I never met him in life but for the past 12 days the manner of his excruciating death seeped into the consciousness of my mind and into the world’s soul. Calling out for his deceased mother while begging for his life – telling his murderers he could not breathe. The cop inflicting the most pain responded to his pleas with brutal callousness – hands in pocket, seemingly oblivious to the desperate cries from onlookers and a 17 year old’s cell phone, capturing his heinous crime.
He continued kneeling on his neck as if he were putting out a cigarette butt while the other cops looked on and assisted in restraining the defenseless George Floyd.

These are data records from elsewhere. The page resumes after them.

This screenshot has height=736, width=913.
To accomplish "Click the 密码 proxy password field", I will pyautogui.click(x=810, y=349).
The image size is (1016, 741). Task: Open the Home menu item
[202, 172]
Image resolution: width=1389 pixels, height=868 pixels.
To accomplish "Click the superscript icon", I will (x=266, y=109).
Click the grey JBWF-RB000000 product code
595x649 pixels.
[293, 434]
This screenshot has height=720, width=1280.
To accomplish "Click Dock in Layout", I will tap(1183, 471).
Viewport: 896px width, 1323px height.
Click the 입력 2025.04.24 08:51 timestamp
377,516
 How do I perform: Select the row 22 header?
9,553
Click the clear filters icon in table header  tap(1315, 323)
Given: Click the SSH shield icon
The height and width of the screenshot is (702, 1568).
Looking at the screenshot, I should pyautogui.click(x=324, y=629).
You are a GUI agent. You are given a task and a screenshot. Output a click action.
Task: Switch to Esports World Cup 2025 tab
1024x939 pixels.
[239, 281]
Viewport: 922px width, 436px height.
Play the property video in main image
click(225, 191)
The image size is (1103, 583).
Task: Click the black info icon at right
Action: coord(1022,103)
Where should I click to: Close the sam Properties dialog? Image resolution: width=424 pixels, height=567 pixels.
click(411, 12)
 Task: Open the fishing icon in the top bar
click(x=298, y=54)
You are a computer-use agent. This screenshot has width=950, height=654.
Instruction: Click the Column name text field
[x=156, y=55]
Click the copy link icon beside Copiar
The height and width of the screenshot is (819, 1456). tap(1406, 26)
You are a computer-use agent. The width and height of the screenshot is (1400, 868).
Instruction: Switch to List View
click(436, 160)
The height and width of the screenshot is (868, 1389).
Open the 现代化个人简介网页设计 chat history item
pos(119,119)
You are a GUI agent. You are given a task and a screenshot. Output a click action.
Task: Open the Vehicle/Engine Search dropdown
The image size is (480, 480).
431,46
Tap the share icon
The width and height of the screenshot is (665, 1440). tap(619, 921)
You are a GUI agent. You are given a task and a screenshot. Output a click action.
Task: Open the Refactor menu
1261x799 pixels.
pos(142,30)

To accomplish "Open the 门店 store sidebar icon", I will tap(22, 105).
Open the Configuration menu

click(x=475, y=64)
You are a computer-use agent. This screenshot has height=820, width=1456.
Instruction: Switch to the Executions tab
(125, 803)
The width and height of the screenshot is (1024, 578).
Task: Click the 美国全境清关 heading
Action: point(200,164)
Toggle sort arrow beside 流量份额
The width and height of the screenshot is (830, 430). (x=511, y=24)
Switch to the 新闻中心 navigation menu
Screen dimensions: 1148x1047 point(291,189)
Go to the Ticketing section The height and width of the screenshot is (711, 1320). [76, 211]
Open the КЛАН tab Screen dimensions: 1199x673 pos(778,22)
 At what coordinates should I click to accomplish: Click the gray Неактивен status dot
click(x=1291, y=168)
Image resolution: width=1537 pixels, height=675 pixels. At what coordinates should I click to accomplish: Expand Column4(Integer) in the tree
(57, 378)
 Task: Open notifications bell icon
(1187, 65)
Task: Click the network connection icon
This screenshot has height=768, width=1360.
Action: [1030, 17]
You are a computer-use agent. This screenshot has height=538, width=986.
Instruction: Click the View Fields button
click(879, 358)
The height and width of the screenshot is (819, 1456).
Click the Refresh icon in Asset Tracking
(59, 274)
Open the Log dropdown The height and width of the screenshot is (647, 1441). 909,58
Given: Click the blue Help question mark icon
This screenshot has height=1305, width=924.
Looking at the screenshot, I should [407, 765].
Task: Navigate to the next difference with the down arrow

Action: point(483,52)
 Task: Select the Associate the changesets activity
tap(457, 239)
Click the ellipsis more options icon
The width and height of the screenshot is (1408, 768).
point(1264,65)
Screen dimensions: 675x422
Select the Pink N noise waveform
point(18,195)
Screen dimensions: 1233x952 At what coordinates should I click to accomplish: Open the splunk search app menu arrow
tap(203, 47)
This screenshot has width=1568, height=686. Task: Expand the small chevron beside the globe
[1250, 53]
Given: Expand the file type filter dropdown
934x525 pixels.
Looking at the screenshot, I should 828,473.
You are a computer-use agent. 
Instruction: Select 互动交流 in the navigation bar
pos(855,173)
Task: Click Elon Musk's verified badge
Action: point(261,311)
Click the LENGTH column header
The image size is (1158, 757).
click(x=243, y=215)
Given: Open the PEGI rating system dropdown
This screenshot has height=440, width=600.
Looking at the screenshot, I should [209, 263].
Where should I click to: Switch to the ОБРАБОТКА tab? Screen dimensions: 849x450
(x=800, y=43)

Laying on his stomach the final moments of his life slipping away spent pinned against the back wheels of a vehicle in broad daylight, imploring his killers to free him to simply remove the knee from his neck.
My tears flowed wildly and freely – yet another black person’s life was lost because of a white cop in America. How many more, how many more black bodies should die, will die at the hands of a white cop. The list in my mind read like a horror story – Edmund Perry, Eleanor Bumpers, Sean Bell, Akai Gurley, Ramarley Graham, Timothy Stansbury, Amadou Diallo, Rekia Boyd, Trayvon Martin, Eric Garner, Philandro Castile, Michael Brown, Breanna Taylor, Freddie Gray, Saheed Vassell, Botham Jean and on and on.
Earlier that Saturday I watched tv – rooting on the rioters – no justice, no peace I thought and crying at the endless vigils and worldwide marches in his memory.
I laid in bed and said a prayer for him. I said a prayer for all of them and for all of us. Then I remembered what my prep school teacher would often say to her pupils daily ‘is this the day you changed the world?’ – As I laid there in a pool of tears that Saturday night I said out aloud to him ‘I betcha didn’t think today would be the day your death IS changing the world’.